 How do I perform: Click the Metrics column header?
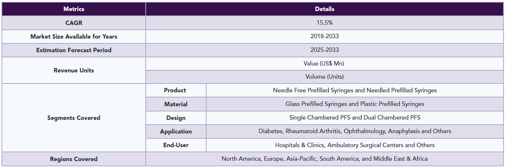pyautogui.click(x=74, y=9)
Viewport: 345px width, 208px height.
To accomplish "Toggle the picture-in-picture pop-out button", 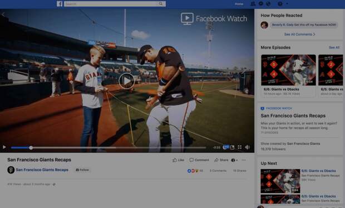I will point(233,147).
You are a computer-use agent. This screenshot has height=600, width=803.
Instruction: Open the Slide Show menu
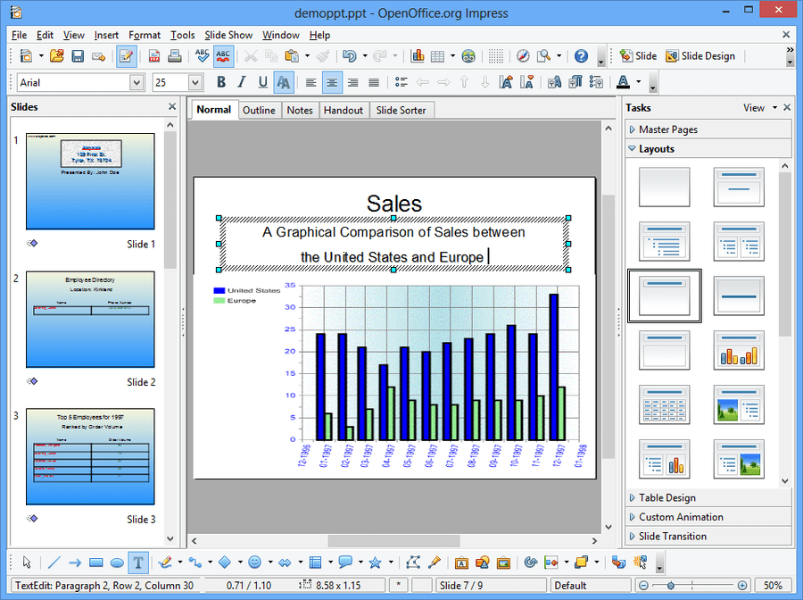pos(228,35)
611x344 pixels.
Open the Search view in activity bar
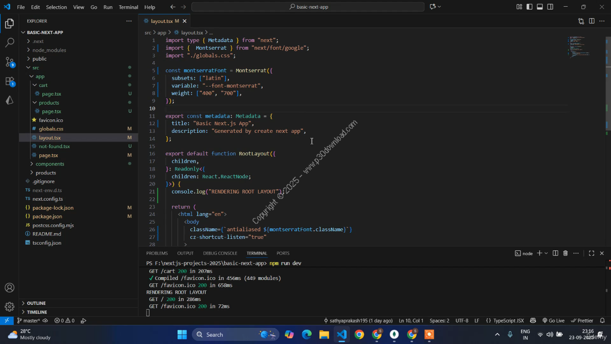(10, 43)
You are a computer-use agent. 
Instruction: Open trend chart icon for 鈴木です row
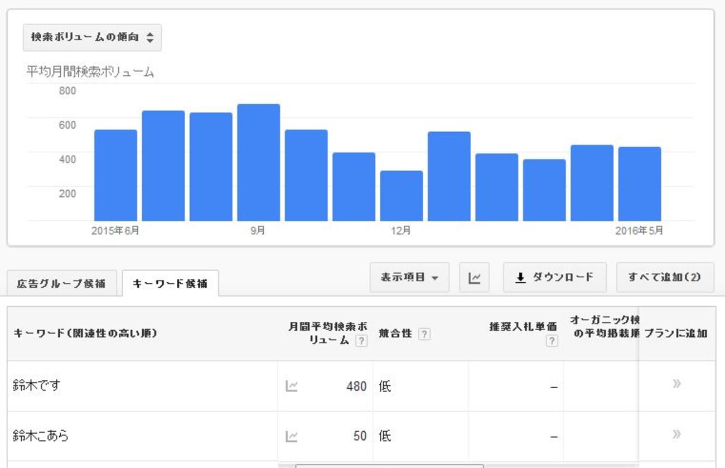click(291, 385)
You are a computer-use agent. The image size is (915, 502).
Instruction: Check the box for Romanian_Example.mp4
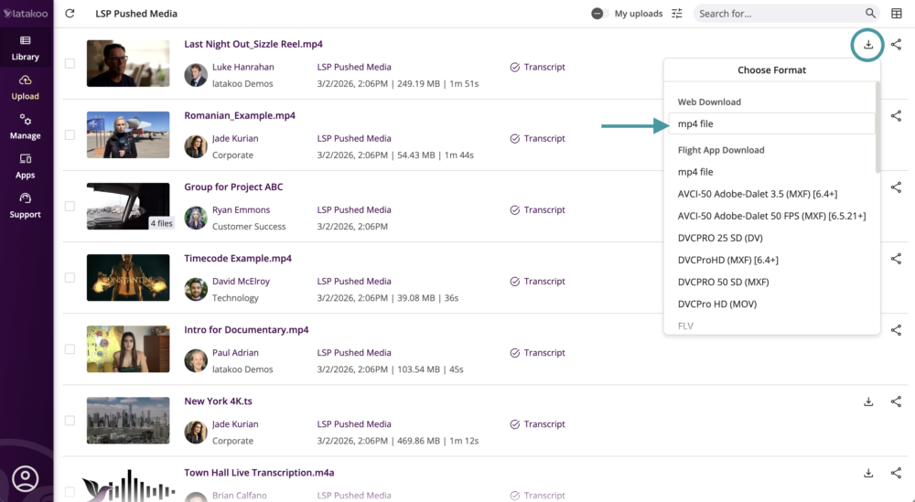pos(70,134)
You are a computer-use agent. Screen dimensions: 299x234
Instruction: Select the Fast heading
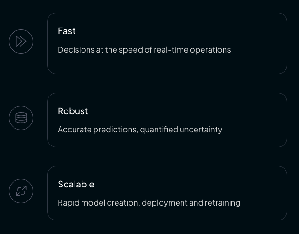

___

#### WHAT TO WORK ON
The line containing "Instruction: Check the" marks the start: set down exactly that line and every line after it through the last line of the data, without any pictures.

#### EXPECTED ANSWER
Instruction: Check the box for Romanian_Example.mp4
pos(70,134)
You are a computer-use agent. Screen dimensions: 299x234
Instruction: Select the Fast heading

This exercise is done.